• Text block:
◇ ◇ ◇ ◇ ◇ ◇ ◇

[llvm-dev] Metadata in LLVM back-end

Wed Jun 16 16:49:49 PDT 2021

Hi all,

Thanks for resuscitating this discussion.

@Lorenzo please pardon me for dropping this for quite a while. It was
indeed a tense period for me.

@Matt yes it'd be awesome if you can sketch an RFC, we can definitely
iterate over to come up with more polished versions. I'd be more than happy
to help in any way I can.

Son Tuan Vu

On Wed, 16 Jun 2021 at 22:42, Matt Morehouse <mascasa at google.com> wrote:

> Thanks for the update, Lorenzo.
>
> I have some free time to work on an RFC, but I'm unfamiliar with how the
> implementation details would work.
>
> If I dig through this thread and try to draft something, would you and/or
> Son be willing to contribute?
>
> Thanks,
> Matt
>
> On Wed, Jun 16, 2021 at 12:02 PM Lorenzo Casalino <
> lorenzo.casalino93 at gmail.com> wrote:
>
>> Hello Matt,
>>
>> I think that the RFC drafting went stale some months ago due to heavy
>> workload on which all the partecipants were subject to.
>>
>> As of now, I do not know when the RFC will be actually drafted and sent.
>>
>> Cheers,
>> Lorenzo
>>
>> Le 16 juin 2021 à 1:32 AM, Matt Morehouse <mascasa at google.com> a écrit :
>>
>> 
>> Did anyone send an RFC for this?

◇ ◇ ◇ ◇ ◇ ◇ ◇

• Recorded data:
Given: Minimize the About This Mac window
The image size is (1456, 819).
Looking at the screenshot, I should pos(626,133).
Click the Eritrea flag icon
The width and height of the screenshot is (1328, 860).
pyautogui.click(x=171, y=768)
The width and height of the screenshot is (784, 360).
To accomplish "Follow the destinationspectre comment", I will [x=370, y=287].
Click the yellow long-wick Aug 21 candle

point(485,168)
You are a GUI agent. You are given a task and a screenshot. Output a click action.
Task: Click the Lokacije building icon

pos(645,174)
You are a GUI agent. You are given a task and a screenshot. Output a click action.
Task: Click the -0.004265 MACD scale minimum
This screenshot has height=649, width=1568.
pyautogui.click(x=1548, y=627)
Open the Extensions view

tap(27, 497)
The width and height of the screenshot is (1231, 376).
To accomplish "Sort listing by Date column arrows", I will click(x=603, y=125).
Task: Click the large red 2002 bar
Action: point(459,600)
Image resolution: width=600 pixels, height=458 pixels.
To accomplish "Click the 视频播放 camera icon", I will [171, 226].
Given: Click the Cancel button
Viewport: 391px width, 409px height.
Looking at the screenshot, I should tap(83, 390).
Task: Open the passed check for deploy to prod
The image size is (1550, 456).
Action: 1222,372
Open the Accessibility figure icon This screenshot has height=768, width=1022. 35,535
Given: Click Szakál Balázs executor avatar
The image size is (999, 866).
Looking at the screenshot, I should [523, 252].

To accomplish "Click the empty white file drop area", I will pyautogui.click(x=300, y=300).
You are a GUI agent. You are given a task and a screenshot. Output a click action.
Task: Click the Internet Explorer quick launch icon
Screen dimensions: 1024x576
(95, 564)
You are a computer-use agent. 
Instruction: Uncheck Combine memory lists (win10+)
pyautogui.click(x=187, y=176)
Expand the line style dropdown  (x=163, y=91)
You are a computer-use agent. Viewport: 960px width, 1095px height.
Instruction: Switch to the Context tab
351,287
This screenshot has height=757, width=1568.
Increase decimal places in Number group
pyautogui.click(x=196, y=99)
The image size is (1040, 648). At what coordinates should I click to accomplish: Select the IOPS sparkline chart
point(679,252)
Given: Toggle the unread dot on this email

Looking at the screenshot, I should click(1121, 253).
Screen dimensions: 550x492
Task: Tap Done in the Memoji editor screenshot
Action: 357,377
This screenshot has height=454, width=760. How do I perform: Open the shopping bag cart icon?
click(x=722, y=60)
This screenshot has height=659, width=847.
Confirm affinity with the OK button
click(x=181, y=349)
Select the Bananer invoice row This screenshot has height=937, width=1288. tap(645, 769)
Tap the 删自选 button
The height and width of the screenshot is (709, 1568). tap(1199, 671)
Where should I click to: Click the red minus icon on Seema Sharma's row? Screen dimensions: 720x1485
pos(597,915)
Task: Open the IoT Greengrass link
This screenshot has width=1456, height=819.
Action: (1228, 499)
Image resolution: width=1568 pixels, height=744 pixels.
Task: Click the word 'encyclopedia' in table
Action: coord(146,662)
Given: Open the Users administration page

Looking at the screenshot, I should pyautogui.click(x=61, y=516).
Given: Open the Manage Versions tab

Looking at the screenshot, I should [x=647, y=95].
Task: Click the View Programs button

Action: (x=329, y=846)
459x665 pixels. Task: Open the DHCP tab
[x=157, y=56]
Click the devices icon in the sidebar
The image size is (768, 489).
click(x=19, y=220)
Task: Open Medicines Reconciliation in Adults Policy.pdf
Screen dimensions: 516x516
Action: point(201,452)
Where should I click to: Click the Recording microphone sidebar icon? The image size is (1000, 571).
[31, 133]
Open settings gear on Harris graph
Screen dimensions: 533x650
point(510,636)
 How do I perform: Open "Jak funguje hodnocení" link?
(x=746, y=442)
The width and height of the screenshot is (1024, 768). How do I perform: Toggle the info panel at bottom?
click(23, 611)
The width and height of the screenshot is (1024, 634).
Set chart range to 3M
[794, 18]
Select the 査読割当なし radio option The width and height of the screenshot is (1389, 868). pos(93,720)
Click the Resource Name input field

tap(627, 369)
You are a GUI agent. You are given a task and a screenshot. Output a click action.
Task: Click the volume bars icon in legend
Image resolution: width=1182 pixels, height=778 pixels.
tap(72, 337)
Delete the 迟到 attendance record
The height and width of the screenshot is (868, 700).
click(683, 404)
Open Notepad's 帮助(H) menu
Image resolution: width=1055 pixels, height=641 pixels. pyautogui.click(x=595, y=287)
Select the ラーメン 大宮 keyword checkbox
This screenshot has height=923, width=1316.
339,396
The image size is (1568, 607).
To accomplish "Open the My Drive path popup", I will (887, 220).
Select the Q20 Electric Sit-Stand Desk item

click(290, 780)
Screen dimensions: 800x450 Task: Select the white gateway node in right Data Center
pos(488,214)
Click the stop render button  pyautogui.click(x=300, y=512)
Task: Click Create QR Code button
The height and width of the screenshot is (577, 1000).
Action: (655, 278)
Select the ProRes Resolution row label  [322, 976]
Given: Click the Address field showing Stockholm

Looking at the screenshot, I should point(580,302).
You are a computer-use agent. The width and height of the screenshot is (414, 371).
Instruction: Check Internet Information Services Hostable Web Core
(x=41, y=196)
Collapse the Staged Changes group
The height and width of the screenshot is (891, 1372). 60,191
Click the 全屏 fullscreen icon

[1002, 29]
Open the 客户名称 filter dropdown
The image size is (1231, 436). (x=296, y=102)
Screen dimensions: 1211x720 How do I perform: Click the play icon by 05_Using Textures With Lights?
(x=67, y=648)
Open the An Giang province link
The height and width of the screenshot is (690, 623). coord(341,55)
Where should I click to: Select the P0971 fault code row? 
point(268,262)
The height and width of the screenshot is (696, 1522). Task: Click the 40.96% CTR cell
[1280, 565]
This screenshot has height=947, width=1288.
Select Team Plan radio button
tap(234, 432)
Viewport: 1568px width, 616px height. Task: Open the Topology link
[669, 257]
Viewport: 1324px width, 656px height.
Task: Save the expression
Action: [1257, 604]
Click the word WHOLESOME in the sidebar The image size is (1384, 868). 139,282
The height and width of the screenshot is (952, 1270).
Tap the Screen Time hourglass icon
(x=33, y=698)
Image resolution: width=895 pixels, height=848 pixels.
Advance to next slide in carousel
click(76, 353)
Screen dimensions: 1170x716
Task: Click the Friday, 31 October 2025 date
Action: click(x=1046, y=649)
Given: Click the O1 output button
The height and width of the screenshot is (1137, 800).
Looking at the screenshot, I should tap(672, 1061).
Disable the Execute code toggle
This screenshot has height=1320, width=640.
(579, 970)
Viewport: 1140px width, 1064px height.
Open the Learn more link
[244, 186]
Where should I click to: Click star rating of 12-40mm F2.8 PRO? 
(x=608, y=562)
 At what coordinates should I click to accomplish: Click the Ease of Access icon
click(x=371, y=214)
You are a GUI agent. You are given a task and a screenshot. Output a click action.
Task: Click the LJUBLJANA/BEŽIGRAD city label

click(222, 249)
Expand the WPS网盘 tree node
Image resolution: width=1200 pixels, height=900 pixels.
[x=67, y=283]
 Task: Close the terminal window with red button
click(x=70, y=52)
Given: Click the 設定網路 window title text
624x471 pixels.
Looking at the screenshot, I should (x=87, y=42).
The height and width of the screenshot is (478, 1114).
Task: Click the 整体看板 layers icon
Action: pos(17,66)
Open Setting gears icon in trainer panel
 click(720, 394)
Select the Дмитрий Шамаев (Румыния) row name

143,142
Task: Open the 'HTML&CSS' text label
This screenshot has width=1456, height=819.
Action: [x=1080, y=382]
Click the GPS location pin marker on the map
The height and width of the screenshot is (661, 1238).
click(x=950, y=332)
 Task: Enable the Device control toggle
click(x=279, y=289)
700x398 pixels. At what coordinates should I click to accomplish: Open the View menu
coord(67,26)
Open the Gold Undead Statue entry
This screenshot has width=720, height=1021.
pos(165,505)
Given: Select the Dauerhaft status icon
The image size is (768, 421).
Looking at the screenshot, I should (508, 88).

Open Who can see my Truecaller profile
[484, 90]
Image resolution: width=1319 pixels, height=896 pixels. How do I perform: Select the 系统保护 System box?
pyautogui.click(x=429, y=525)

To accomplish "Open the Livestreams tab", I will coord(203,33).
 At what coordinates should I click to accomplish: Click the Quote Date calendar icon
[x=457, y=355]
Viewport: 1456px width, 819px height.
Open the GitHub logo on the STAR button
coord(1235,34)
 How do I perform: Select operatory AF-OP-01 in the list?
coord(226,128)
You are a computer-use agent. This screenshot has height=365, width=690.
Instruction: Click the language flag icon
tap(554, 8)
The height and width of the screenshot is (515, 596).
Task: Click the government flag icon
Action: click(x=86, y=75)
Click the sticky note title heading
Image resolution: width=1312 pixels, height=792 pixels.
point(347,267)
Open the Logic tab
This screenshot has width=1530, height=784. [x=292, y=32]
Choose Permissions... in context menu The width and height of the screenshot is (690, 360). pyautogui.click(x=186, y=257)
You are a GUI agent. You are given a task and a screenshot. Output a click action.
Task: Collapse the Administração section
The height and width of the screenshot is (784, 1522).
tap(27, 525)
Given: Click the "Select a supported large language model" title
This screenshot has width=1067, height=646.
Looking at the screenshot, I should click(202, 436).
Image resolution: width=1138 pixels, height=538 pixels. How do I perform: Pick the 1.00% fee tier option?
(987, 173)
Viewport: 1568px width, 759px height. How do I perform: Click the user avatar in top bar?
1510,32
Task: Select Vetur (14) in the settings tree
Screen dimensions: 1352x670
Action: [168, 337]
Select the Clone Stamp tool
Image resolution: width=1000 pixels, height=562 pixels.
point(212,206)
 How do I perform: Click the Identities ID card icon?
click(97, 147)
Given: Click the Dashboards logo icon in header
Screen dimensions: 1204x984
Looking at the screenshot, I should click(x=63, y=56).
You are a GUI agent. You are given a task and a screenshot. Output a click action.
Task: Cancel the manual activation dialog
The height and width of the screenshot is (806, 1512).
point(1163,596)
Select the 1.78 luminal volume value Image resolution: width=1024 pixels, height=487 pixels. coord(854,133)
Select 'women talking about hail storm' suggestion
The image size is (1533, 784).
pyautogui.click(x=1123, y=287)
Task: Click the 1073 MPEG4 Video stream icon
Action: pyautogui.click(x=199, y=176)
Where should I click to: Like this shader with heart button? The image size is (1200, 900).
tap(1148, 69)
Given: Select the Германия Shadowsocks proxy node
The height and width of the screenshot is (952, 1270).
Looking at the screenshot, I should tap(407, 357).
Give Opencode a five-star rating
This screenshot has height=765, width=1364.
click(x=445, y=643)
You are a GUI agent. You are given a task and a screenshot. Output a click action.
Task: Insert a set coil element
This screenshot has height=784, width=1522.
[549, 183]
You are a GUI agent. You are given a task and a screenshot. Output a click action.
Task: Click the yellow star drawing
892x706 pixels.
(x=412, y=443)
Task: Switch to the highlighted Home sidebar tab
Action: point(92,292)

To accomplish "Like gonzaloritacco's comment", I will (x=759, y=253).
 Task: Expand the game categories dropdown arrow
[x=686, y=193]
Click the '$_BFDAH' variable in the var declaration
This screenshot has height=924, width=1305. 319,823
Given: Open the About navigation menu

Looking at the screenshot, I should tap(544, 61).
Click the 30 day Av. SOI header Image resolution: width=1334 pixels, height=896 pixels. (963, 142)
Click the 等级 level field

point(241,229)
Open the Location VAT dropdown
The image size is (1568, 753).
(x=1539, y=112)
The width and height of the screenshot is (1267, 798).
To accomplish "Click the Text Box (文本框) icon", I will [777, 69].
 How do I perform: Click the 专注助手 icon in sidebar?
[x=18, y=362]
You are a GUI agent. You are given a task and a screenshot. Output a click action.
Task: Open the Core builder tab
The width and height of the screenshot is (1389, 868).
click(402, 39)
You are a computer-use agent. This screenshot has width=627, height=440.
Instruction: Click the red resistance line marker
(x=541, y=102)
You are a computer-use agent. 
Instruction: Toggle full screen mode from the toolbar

◇ ◇ ◇ ◇ ◇ ◇ ◇

• Complete the following:
- A) From the mailing-list thread about metadata in the LLVM back-end, quote the passage starting with "Thanks for resuscitating" and going on through "the update, Lorenzo.".
- B) In the thread about metadata in the LLVM back-end, what reason does Lorenzo give for the RFC drafting going stale?
- C) In the thread about metadata in the LLVM back-end, rewrite the paragraph beginning "@Matt yes it'd be awesome" more briefly, keeping its main points.

• In response:
- A)
Thanks for resuscitating this discussion.

@Lorenzo please pardon me for dropping this for quite a while. It was
indeed a tense period for me.

@Matt yes it'd be awesome if you can sketch an RFC, we can definitely
iterate over to come up with more polished versions. I'd be more than happy
to help in any way I can.

Son Tuan Vu

On Wed, 16 Jun 2021 at 22:42, Matt Morehouse <mascasa at google.com> wrote:

> Thanks for the update, Lorenzo.

- B) A heavy workload affected all the participants.

- C) @Matt, it would be great if you sketched an RFC. We can refine it over several versions, and I'm glad to help however I can.